A number of reviewers made a connection between the mixtape's title and the 2010 WikiLeaks controversy. Although the mix opens with a quote about the leaking of information and subsequent legal and political attacks from Julian Assange, founder of Wikileaks, delivered by a female voice, much of the content is not related to the controversy or politically themed. Musically, the mixtape is less abrasive in style than the industrial-influenced Maya, but the lyrics contain a number of attacks on "imitators, haters, and [...] psychos" and "bitches who are fame hoes". The female voice heard at the start, identified by reviewers as the "title character", returns sporadically during the mix speaking internet slogans. At different points the music incorporates heavy percussion, Auto-Tuned vocals, and "bhangra-style" sounds similar to those heard on her second studio album Kala. Most of the mix is at a high tempo, although it slows towards the end, where the longest sections are found.

==Release and reception==

Vicki Leekx has been downloadable for free since 31 December 2010. In 2021, M.I.A. released the song "Babylon" and auctioned it as a non-fungible token alongside an extended version of Vicki Leekx, with proceeds going to the Courage Foundation.

In its review of the mixtape, Sputnikmusic commented that "Maya Arulpragasam might have had a rough year, but with Vicki Leekx, she's ended it with a bang". Tom Breihan, a writer from Pitchfork, commented that in "its brief onslaught of sneery fun, Vicki Leekx only occasionally reaches the dizzy pop heights of Arular and Kala.
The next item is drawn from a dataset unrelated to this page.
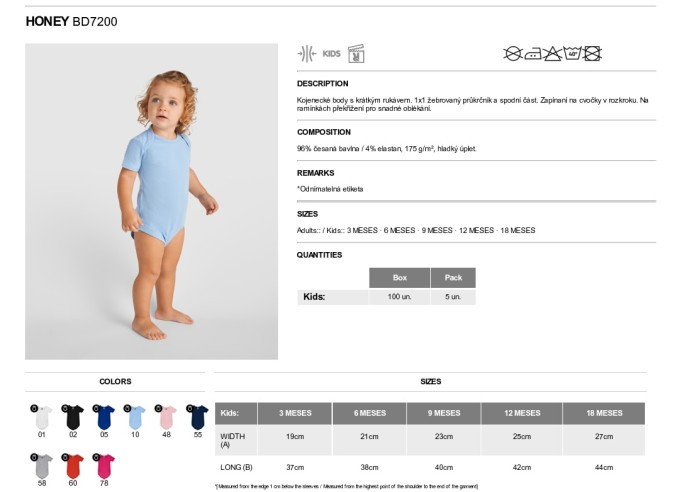Click the Pack quantity header
Screen dimensions: 699x492
tap(453, 278)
But it does give us an M.I.A. who, once again, seems to be having a blast doing what she's doing. And it's great to learn this M.I.A. still exists". The track "Bad Girls" was listed as "Best New Music" by the same website.

Matthew Cole, reviewing the mixtape in Slant Magazine, described Maya as "an act of musical self-immolation from a self-styled outsider uncomfortable with her own marketability" but that Vicki Leekx was an "ensuing ground-zero dance party" to follow up such a "levelling of her image". Mike Schiller, writing for webzine PopMatters, was positive in his review but stated that the mix sounded like "an artist throwing ideas at a wall and seeing what sticks". In consumer guide for MSN Music, critic Robert Christgau gave Vicki Leekx a B+ rating, indicating "remarkable one way or another, yet also flirts with the humdrum or the half-assed".

Professional ratings
Aggregate scores
| Source | Rating |
| Metacritic | 75/100 |
Review scores
| Source | Rating |
| Consequence of Sound | C− |
| MSN Music (Expert Witness) | B+ |
| Pitchfork | 7.8/10 |
| PopMatters | Star Half star |
| Rolling Stone | Star Half star |
| Slant Magazine | Star Half star |
| Sputnikmusic | Star |

==Track listing==
Although the mixtape consists of a single 36-minute file, the artwork released to accompany it lists twenty tracks.

| No. | Title | Length |
|---|---|---|
| 1. | "Intro" | 0:16 |
| 2. | "The World" | 1:58 |
| 3. | "Bamboo Go" | 0:58 |
| 4. | "Illy Girl" | 0:46 |
| 5. | "Super Tight" | 1:27 |
| 6. | "Let Me Hump You" | 2:10 |
| 7. | "WWW/Meds/Feds" | 1:57 |
| 8. | "Steppin/Up" | 1:01 |
| 9. | "Go at It" | 1:32 |
| 10. | "Vicki Intermission" | 0:20 |
| 11. | "Gen -N-E-Y" | 3:05 |
| 12. | "Bad Girls" | 2:13 |
| 13. | "Dutch Dutch" | 0:19 |
| 14. | "Marsha/Britney" | 2:16 |
| 15. | "Tamil Beat Munchi" | 1:17 |
| 16. | "Listen Up" | 2:48 |
| 17. | "Mudersounds Munchi" | 2:30 |
| 18. | "Overdrive" | 3:12 |
| 19. | "You My Love" (featuring Rosaly) | 3:08 |
| 20. | "Get Around" | 3:28 |

==Personnel==
The artwork released to accompany the mixtape credits the producers, listed as M.I.A. herself, Danja, Munchi, Diplo, Blaqstarr, Switch, Rusko, VIIXIIV (a pseudonym for her brother Sugu Arulpragasam) and So Japan, and featured vocals by Rosaly Pfeffer, credited mononymously as Rosaly. The name of Nguzunguzu, a duo which includes Asma Maroof, M.I.A.'s tour DJ, is also prominently displayed, although it is unclear what involvement the duo had in the project.